━━━━━ DATA EXTRACTS ━━━━━
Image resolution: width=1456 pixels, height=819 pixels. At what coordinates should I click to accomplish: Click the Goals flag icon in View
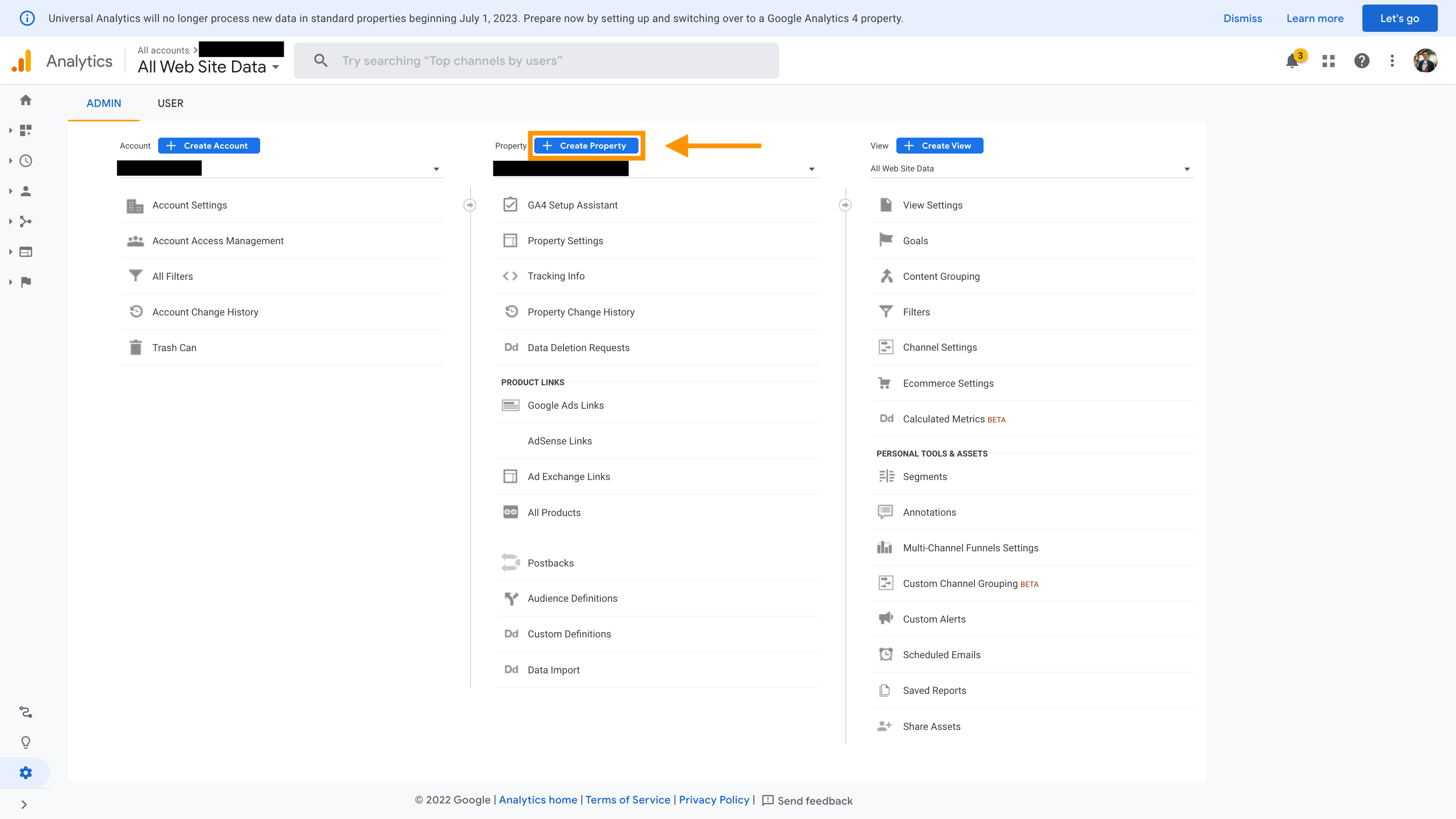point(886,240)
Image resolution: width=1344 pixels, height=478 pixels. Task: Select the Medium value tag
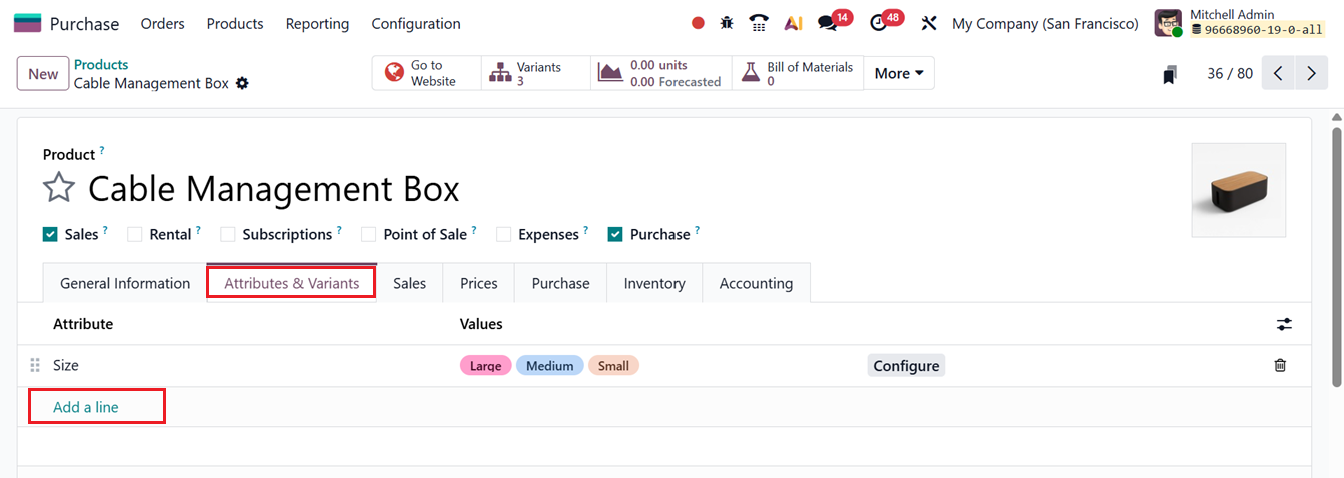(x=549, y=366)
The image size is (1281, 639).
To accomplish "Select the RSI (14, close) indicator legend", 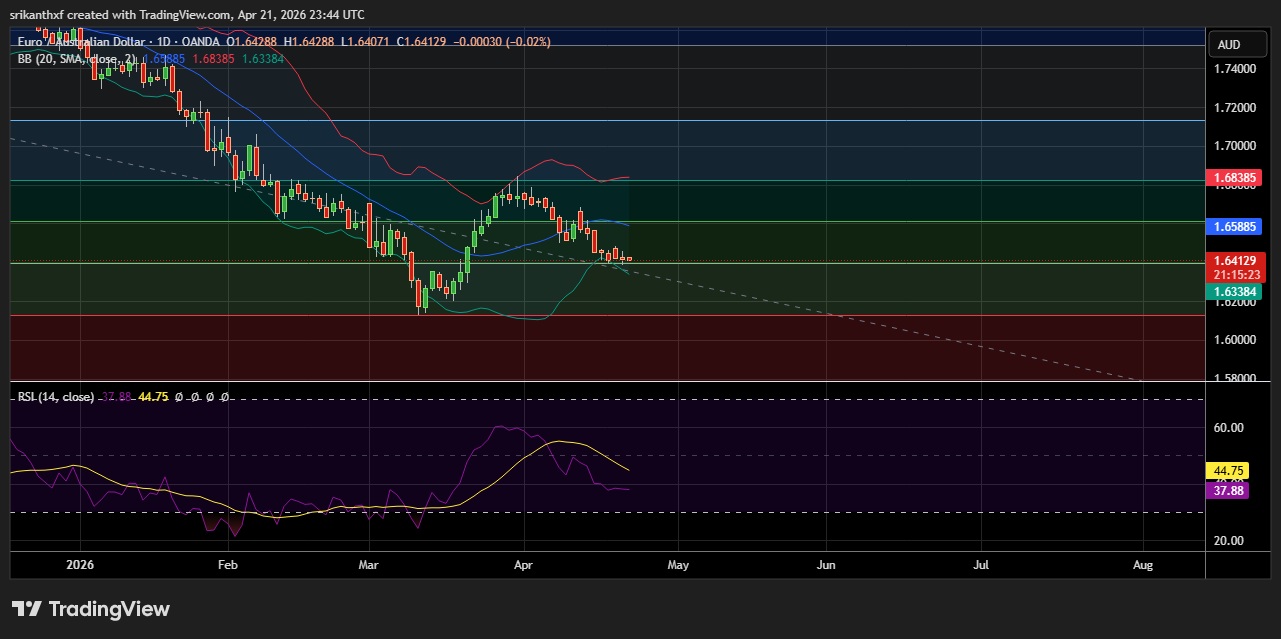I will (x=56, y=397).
━━━━━
TASK GOAL —
Reproduce the records word for word, please, from their first line up to and including the line that contains "The image size is (1281, 639).", but no pictures.

EXERCISE OUTPUT —
Image resolution: width=1456 pixels, height=819 pixels. At what coordinates should I click to accomplish: Click the Goals flag icon in View
point(886,240)
Image resolution: width=1344 pixels, height=478 pixels. Task: Select the Medium value tag
(x=549, y=366)
The image size is (1281, 639).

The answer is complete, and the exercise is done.